SEC is all about constant paper work instead of really focusing on the matter at hand. We are there for the children. Their needs and benefits! NOT to prove a point to SEC on how I can spend my own out of pocket money to make the children and staff happy by bribing them with gifts. Or getting the paper work done to prove you’ve done the work. There are also way too many people in leading roles when they haven’t a clue of how to run things and what’s going on. They can’t even help and guide teachers in a correct mannor because they don’t know themselves what is needed. The last thing I need to vent is giving teachers a 45 day summer break after busting out rumps for an entire year is NOT enough! It’s totally unfair. Some summer breaks in the past weren’t even given a full 45 days vacation. Students go on summer break and teachers go to school an entire 1.5 months when no students are there. Most of the time they sit around eating and talking the entire day. Sone strict schools make the teachers give workshops the entire time or get this, clean rooms and move furniture around, decorate for the next school year, then change their minds only to have teachers the following week take all decor etc. back down and decorate yet again right before the beginning of the next scholastic year. Since teachers have to be at school a full 2 weeks before students return. It’s pointless! Most of the time teachers don’t do anything of real value and should instead be home with their own children who are out on summer break. Some take naps.
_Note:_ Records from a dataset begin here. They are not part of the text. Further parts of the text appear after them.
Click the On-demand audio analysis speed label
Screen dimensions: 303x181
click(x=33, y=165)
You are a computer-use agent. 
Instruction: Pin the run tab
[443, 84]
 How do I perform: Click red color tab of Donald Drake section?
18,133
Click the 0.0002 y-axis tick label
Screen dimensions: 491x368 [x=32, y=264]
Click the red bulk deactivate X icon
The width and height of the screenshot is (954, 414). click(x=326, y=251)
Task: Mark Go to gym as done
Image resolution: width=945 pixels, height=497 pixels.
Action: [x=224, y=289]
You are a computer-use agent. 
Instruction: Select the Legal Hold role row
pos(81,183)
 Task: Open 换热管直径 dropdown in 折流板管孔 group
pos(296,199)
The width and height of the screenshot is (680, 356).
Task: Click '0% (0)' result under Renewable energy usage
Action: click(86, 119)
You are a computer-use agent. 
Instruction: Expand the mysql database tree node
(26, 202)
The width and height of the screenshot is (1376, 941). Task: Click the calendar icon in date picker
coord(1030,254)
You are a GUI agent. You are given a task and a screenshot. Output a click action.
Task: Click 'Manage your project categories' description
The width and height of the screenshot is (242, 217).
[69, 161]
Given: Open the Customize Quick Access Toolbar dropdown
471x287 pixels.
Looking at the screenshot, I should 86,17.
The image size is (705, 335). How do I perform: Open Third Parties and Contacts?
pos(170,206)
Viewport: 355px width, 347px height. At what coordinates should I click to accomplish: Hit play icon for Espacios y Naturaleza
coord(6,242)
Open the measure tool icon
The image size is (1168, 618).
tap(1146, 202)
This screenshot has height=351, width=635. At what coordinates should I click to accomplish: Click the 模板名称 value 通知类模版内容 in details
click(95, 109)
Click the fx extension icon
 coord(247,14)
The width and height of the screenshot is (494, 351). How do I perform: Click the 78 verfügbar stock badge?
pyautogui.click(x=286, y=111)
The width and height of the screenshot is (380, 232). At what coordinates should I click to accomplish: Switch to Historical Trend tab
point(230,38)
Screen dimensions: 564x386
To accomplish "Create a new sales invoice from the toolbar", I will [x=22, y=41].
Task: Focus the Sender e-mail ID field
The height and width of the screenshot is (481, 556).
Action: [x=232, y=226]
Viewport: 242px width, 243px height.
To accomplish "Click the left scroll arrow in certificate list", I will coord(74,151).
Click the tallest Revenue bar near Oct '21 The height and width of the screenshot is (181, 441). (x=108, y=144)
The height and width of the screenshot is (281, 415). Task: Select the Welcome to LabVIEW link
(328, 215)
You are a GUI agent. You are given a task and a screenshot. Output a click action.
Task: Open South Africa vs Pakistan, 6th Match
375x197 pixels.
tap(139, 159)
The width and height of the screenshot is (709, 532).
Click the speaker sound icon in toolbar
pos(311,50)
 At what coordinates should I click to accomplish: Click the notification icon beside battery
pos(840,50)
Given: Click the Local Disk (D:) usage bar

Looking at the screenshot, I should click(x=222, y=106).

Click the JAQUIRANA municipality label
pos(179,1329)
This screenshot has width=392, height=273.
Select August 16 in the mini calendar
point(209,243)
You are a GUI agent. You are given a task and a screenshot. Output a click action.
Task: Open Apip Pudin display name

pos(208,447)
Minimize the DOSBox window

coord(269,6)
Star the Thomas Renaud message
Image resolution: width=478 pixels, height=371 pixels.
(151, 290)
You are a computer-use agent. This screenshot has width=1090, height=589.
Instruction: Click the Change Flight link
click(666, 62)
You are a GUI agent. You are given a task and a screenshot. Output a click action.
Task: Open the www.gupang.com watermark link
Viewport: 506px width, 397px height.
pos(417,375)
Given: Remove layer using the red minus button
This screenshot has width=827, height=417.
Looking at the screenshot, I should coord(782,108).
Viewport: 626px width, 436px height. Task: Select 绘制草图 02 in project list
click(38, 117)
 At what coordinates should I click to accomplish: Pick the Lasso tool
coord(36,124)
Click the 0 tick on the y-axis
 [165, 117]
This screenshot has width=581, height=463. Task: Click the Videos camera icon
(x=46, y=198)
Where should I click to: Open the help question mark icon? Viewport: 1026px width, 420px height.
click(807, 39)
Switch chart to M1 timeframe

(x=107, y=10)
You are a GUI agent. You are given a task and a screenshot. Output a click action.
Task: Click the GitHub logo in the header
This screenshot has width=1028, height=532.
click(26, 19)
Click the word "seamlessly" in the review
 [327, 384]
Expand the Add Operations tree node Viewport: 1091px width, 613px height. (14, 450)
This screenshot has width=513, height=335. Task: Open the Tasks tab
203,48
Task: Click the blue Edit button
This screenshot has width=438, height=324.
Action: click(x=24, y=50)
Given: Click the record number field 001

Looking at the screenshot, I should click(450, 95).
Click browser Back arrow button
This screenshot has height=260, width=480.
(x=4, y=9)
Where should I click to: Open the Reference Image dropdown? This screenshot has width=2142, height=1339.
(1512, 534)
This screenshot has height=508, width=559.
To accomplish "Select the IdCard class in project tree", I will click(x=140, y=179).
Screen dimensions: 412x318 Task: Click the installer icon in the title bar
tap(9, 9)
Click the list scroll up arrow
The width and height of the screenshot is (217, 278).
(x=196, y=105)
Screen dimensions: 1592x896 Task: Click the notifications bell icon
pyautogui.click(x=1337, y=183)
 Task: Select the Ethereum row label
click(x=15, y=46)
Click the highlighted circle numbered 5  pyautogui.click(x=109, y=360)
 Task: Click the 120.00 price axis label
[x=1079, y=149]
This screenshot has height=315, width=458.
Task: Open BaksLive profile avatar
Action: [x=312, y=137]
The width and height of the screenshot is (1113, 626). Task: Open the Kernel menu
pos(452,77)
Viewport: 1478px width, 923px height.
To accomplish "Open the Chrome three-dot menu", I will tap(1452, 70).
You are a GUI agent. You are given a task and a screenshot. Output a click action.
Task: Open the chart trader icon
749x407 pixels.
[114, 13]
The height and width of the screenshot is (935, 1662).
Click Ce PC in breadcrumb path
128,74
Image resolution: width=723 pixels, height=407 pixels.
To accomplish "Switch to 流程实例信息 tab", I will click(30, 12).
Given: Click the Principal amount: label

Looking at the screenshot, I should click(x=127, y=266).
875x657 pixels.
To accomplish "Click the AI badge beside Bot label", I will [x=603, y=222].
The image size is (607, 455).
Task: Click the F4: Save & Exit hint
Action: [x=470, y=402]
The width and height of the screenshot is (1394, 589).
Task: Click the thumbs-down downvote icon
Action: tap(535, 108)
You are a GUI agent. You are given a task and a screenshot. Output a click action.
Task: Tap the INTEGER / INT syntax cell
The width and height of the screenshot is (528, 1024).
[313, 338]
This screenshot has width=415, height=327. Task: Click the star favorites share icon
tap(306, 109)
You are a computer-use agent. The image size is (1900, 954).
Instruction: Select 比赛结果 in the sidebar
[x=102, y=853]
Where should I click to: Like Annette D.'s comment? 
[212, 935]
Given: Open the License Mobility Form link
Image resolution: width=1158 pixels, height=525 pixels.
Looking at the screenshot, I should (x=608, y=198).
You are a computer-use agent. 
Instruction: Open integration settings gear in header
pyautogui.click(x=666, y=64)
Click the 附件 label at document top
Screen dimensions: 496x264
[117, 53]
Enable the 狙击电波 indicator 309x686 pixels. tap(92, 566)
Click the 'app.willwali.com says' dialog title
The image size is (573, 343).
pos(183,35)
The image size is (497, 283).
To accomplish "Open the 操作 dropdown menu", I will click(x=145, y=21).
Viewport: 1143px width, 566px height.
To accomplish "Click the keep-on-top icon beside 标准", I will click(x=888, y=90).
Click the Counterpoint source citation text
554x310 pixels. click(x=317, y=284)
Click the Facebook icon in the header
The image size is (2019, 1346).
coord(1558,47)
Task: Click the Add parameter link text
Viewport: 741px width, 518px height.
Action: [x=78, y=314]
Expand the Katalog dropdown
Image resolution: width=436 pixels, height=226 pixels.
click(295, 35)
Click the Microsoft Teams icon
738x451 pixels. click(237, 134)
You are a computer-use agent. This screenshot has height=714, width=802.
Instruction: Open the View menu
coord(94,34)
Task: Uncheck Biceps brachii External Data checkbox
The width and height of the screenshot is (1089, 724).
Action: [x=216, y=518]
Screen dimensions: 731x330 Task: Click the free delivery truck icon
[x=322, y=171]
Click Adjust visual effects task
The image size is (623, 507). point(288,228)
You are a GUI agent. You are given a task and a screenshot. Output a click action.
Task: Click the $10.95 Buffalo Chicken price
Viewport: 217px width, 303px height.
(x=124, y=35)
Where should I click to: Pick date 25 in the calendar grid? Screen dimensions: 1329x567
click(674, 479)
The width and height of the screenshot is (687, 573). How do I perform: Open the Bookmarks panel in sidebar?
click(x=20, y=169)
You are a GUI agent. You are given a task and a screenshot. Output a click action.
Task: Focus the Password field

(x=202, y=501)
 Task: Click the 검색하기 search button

They take away the internet the last week of students coming to school to insure that teachers will not be using it for their own personal gain. However, SEC still needs final reports etc. to be done and sent in. I can go on until next year! Sore subject! All because some people in other jobs and professions thought it was unfair that teachers were given 2.5 months vacation when they only were given 45 days throughout the year. Come on. That’s the only true benefit teachers get. That’s basically a thanks to us fir taking care of your kids and teaching them throughout the year. Besides, we HAVE to take our vacation then. We don’t get the privillage of choosing when and what month we’d like to take our vacation in. We’re always stuck taking our vacation in the summer when school is out.